Using data from the study of Berrington de González et al[41] a crude estimate of 0.013 and 0.015 lifetime excess cancers was determined for 10 CT scans to the chest, abdomen and pelvis in a 50-year-old male and female respectively. In the New Zealand context, this would equate to 39.6 excess cancers if the 1463 males and 1374 females in the 2009 New Zealand colorectal cancer registry received a conservative measure of 10 CT scans each, in the context of 1244 colorectal cancer deaths[94]. While these numbers are low and primarily include elderly patients in whom the adverse effects of radiation are reduced, ten percent of patients presenting with colorectal carcinoma are under the age of 40 years and in these patients, therapy is often most intensive and as results improve, prolonged follow up will be routine with an aggressive approach taken to treat metastatic disease. Eventually, this will require that guidelines for post-treatment surveillance address the need for more intensive surveillance strategies and make comment on extending surveillance beyond 5 years.

It may be possible to utilize non-radiation methods including magnetic resonance imaging to assess the abdomen and pelvis and contrast enhanced ultrasound for the liver although currently CT of the chest remains the gold standard for detecting pulmonary disease. A study by Schmidt et al[95] comparing the use whole body MRI in the follow up of 24 patients with colorectal cancer showed MRI was less sensitive (sensitivity 63%) at detecting lymph node metastases relative to FDG-PET-CT (sensitivity 93%) and had a similar sensitivity for detecting organ metastases (sensitivity 80% and 78% for PET-CT and MRI respectively). Despite the great soft-tissue resolution MRI provides for detection of pelvic recurrences of colorectal cancer[96-100], its use for routine surveillance of the pelvis after curative surgery was “not justified”[101] on the basis that there were no differences in detection of possible cases suitable for surgical resection compared to conventional follow up protocols, rather suggesting MRI be selectively used for imaging patients following clinical, biochemical or colonocopic assessment. The other possibility is to restrict intensive follow up to patients with adverse prognostic factors and higher risk of recurrence. However recent evidence suggests that after 3 years of survival conventional clinicopathologic factors have limited ability to predict long-term survival[102].

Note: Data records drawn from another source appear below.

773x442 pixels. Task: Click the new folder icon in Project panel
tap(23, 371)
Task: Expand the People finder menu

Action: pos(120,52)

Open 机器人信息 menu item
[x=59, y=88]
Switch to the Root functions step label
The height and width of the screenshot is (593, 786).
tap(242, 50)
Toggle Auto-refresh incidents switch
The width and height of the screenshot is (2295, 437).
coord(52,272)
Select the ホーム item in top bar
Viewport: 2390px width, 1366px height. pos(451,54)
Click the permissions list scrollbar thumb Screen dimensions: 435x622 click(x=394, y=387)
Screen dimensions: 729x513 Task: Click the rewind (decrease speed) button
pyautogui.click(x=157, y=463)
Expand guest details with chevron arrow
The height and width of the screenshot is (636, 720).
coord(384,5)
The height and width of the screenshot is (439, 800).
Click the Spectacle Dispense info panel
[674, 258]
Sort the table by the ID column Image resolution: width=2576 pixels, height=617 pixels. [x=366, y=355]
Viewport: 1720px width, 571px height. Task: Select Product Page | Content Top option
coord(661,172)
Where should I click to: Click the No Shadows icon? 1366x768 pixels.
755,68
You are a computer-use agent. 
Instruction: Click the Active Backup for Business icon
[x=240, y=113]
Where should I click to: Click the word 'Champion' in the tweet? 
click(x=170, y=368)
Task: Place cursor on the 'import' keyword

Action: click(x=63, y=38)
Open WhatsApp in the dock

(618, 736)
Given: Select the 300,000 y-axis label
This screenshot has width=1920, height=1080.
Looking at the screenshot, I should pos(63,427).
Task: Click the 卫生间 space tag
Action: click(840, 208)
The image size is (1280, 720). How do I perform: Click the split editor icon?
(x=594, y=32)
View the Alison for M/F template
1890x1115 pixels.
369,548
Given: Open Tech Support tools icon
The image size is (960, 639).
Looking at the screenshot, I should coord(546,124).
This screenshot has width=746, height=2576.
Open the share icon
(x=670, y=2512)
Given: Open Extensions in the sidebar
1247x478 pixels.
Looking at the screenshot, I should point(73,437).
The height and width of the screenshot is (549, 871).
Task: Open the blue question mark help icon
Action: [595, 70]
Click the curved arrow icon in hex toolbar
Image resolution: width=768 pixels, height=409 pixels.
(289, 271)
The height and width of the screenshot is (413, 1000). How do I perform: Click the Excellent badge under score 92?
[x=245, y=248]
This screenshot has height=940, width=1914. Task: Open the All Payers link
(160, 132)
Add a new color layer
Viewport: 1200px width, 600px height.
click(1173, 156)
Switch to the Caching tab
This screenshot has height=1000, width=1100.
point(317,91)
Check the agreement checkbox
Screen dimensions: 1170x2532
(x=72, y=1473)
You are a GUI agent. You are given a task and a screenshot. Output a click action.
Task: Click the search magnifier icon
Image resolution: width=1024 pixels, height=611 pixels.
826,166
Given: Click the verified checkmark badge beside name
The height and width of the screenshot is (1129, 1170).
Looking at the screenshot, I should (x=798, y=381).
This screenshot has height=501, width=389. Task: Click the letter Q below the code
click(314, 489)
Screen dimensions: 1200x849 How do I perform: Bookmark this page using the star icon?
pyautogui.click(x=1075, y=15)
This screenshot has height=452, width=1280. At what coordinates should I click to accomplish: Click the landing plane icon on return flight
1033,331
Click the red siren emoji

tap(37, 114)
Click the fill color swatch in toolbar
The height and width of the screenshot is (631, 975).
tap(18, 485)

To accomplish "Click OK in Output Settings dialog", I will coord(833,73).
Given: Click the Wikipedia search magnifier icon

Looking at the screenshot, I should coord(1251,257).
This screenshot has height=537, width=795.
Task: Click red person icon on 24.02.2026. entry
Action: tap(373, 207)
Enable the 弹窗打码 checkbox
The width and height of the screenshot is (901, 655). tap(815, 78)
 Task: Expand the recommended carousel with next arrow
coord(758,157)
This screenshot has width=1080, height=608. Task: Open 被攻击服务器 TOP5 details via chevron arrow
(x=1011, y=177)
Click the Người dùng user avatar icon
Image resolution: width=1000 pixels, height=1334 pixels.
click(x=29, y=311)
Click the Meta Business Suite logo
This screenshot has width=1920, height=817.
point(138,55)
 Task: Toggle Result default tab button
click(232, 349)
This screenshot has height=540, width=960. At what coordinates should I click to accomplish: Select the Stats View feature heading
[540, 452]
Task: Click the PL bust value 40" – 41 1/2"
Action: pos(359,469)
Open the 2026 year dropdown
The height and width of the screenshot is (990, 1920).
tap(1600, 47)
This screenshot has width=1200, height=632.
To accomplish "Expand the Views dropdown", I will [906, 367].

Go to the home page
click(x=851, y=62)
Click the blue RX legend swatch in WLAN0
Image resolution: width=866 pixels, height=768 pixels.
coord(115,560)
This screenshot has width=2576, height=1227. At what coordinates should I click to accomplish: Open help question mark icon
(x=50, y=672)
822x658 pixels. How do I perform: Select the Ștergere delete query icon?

Whilst nothing can be definitively concluded from the crude approximations above, clinicians should be aware of the possible risks associated with ionizing radiation when imaging patients with colorectal cancer. As with any medical intervention, the clinician needs to balance the risks and benefits, particularly more so in the younger population due to the increased radiosensitivity in this group[61-74]. A clinically justified CT scan in the context of colorectal cancer is likely to be of benefit due to the fatal nature of the disease. Further studies of medical imaging risks in the adult population, based on empirical data using direct studies, and epidemiological data of radiation risks at low doses, would be beneficial in assessing the potential benefits and risks associated with multiple imaging in colorectal cancer patients.